How to grow old-如何安度晚年
Some old people are oppressed by the fear of death. In the young there is a justification for this feeling. Young men who have reason to fear that they will be killed in battle may justifiably feel bitter in the thought that they have cheated of the best things that life has to offer. But in an old man who has known human joys and sorrows, and has achieved whatever work it was in him to do, the fear of death is somewhat abject and ignoble.
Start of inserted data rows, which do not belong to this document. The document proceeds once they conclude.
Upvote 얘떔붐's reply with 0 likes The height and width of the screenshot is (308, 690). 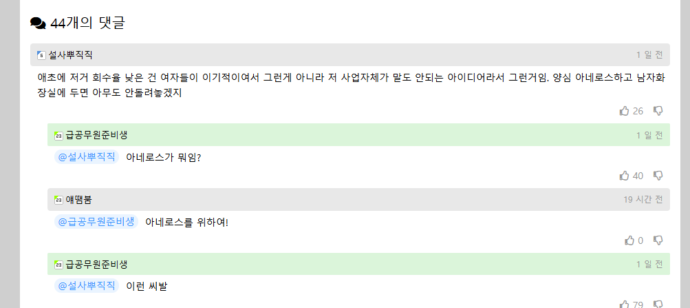[629, 240]
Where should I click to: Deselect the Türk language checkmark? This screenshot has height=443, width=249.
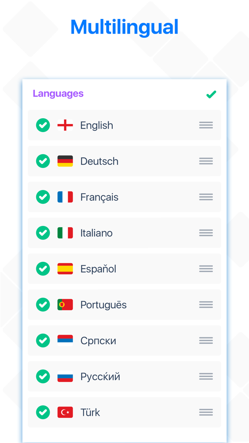(43, 412)
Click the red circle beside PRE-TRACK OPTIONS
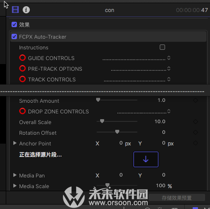The height and width of the screenshot is (209, 210). pyautogui.click(x=22, y=68)
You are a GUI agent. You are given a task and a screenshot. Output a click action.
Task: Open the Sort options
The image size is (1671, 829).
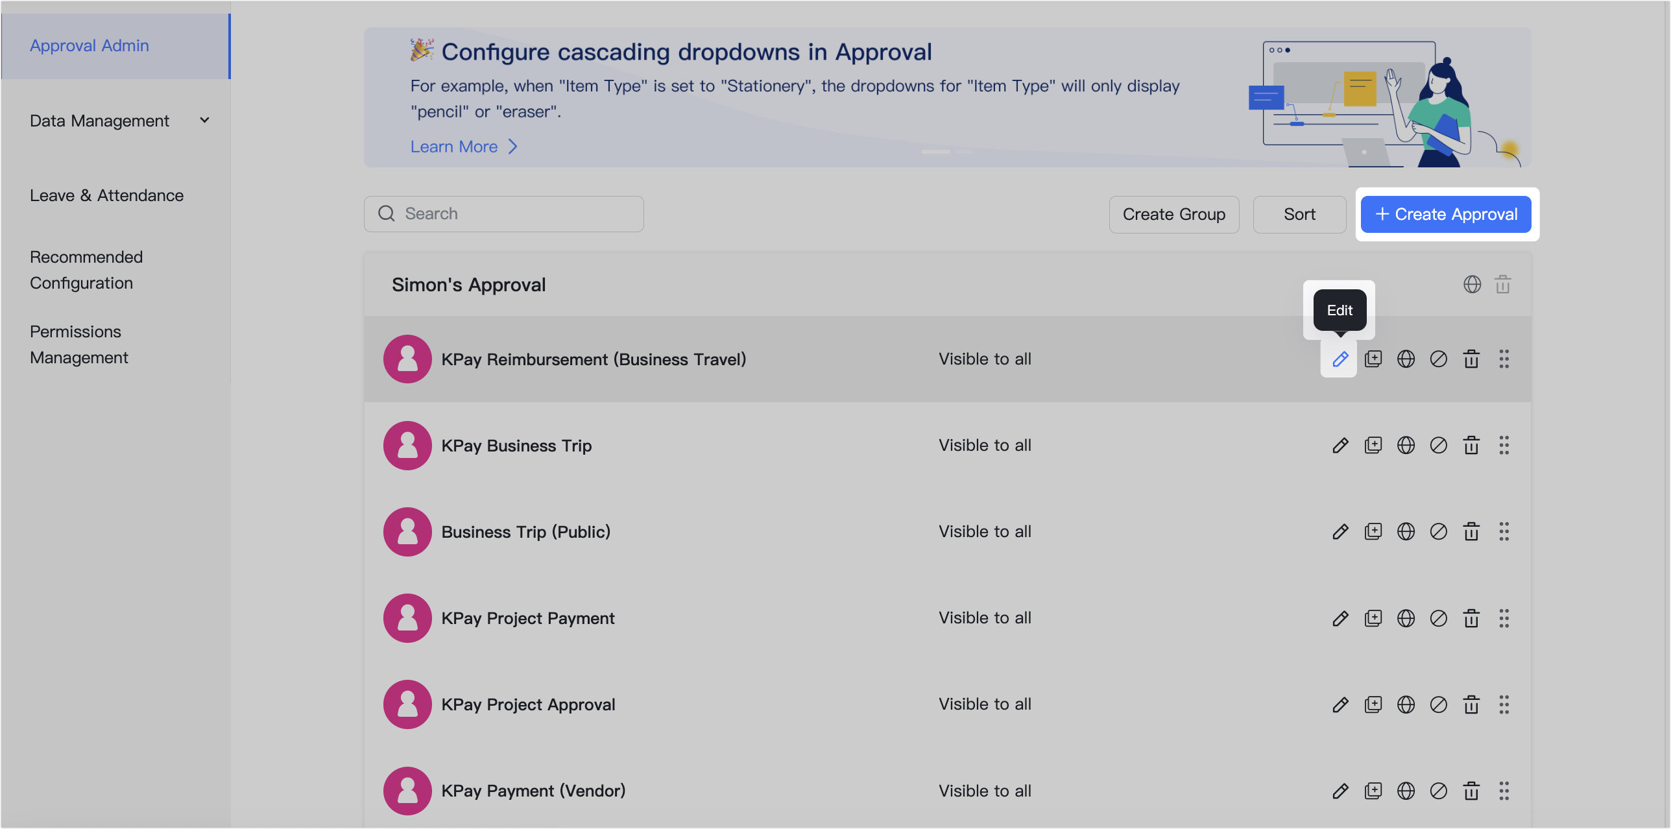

The best way to overcome it -- so at least it seems to me -- is to make your interests gradually wider and more impersonal, until bit by bit the walls of the ego recede, and your life becomes increasingly merged in the universal life. An individual human existence should be like a river -- small at first, narrowly contained within its banks, and rushing passionately past boulders and over waterfalls.
Gradually the river grows wider, the banks recede, the waters flow more quietly, and in the end, without any visible break, they become merged in the sea, and painlessly lose their individual being. The man who, in old age, can see his life in this way, will not suffer from the fear of death, since the things he cares for will continue. And if, with the decay of vitality, weariness increases, the thought of rest will be not unwelcome. I should wish to die while still at work, knowing that others will carry on what I can no longer do, and content in the thought that what was possible has been done.
有些老年人因为怕死而感到烦恼。青年人有这种感觉是情有可原的。有理由害怕自己会死在战场上的年轻人,想到自己被剥夺了生活所能给予的最美好的东西时,感到痛苦,这是可以理解的。可是老年人已经饱尝了人间的甘苦,一切能做的都做了,如果怕死,就有点儿可怜又可鄙。克服怕死的最好办法 -- 至少在我看来是这样 -- 就是逐渐使自己的兴趣更加广泛,逐渐摆脱个人狭小的圈子,直到自我的围墙一点一点地倒塌下来,自己的生活慢慢地和整个宇宙的生活融合在一起。
个人的存在应该像一条河流,开始很小,被紧紧地夹在两岸中间,接着热情奔放地冲过巨石,飞下瀑布。然后河面渐渐地变宽,两岸后撤,河水流得平缓起来,最后连绵不断地汇入大海,毫无痛苦地失去了自我的存在。上了年纪的人这样看待生命,就不会有惧怕死亡的心情了,因为自己关心的一切事件都会继续下去。 再者,随着精力的衰退,老年人的疲惫会增长,有长眠的愿望未尝不是一件好事情,我希望工作到死为止,明白了有人会继续我的未竟事业,想到能做的事都做了,也就坦然了。